I once went on a women’s retreat directed by author and psychotherapist Paula D’Arcy. Meeting in the Montreat home of a longtime North Carolina family, we went through thought-provoking exercises. We were well prepared. Walking along nearby mountain paths and quiet neighborhood streets in Billy Graham’s hometown, we were in a good frame of mind to think a little more carefully about things.

One of the exercises changed my life. As we sat in a large circle, Paula began passing pages torn from current fashion magazines. The room was quiet and we were simply asked to study the pictures. Page after page passed, and I began to feel uncomfortable. The repetition of the images and their emerging message were unsettling, and I felt queasy. No one warned me about this. The faces became interchangeable and the clothes, jewelry, contorted poses, and blank stares became a language repeating the same message: get this. Strangely, it seemed as though we had stepped behind the camera, into the mind of the photographer, for the glossy pictures told us nothing about the model, but much about the eyes behind the lens. Worse, the more we looked, the more we felt like collaborators. We participated, by extension, in the will and direction of the photographer. It was icy prostitution.

We sat in utter silence.

Then came the photos, black and white, of ordinary women. The relief was intense. Some were old, with deeply lined faces. Others beamed crooked-tooth smiles. Not all were American. Each face was different, and just as fascinating was each woman’s posture. These women held themselves with dignity; their direct gazes were not blank but natural, warm, and open. I found myself thinking, “I would like to know her.” They had power. They had respect. They had culture. They had intelligence. They had humor. I couldn’t imagine them getting on the scale and freaking out over gaining two pounds. I couldn’t imagine them sticking their fingers down their throats and throwing up a delicious meal to stay thin. They struck me as women who might enjoy life a little too much. “Another latte, please. We’re not finished talking.”

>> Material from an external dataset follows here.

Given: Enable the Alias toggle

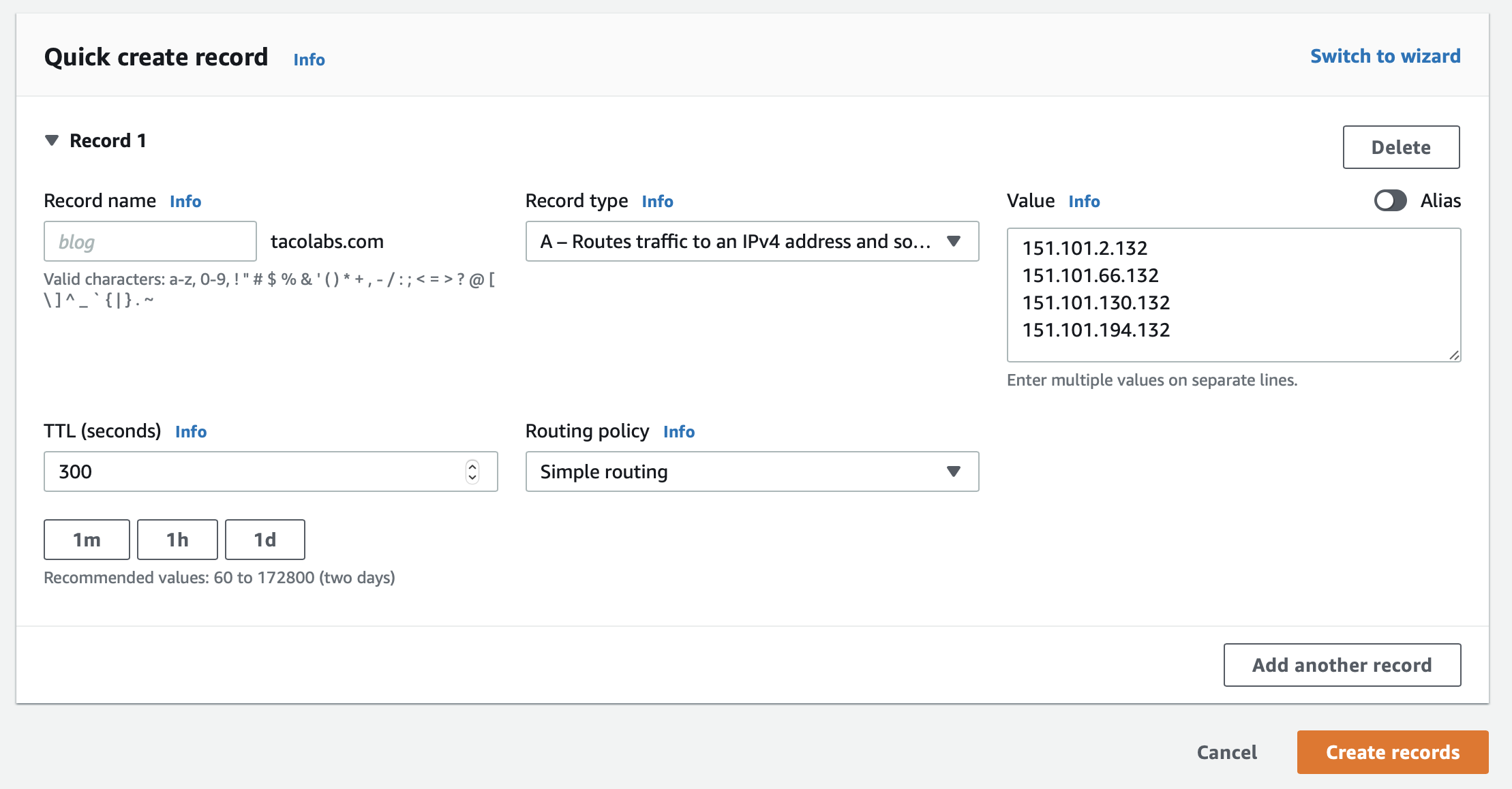Looking at the screenshot, I should pos(1390,200).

It’s not my intent to unfairly single out those who fall into booby traps. Lord knows there is enough blame to go around for all of us. Who hasn’t spent too much money on clothes? Too much time looking in the mirror? Wasted time fretting over a bad hair day? Plopped down money on a skin-care cream or vitamin that promised the moon? We’re all guilty of lapses in judgment. But we need a few heroes. We need women who will show us a better way, who will question the artificial reality that is shoved in our faces. Women who will question the onslaught of perfection that hammers away at our collective self-esteem. Our daughters need these heroes, even more than we do.

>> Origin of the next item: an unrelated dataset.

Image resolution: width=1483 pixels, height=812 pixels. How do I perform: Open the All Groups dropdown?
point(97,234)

My mother died of breast cancer in her forties. She once pulled up her blouse to show me her flat chest after a radical mastectomy, a brutal scar leering across her empty, forlorn ribs. I didn’t know what to say—I wish I had thrown my arms around her and cried. In those days, it was hard to talk about things that were so painfully private. I learned early on that these lovely members of a woman’s anatomy were mere flesh, prone to disease and mortality like the rest of the frail tents we inhabit. My mother’s realistic view of life, her classic sense of style, and her complete disinterest in drawing the attention of men—although she was strikingly attractive—have had a lasting effect on my sense of womanliness. She respected herself. It was not the beauty of her décolletage that defined her, but what lay underneath, her heart.

And of that I say, the bigger the better.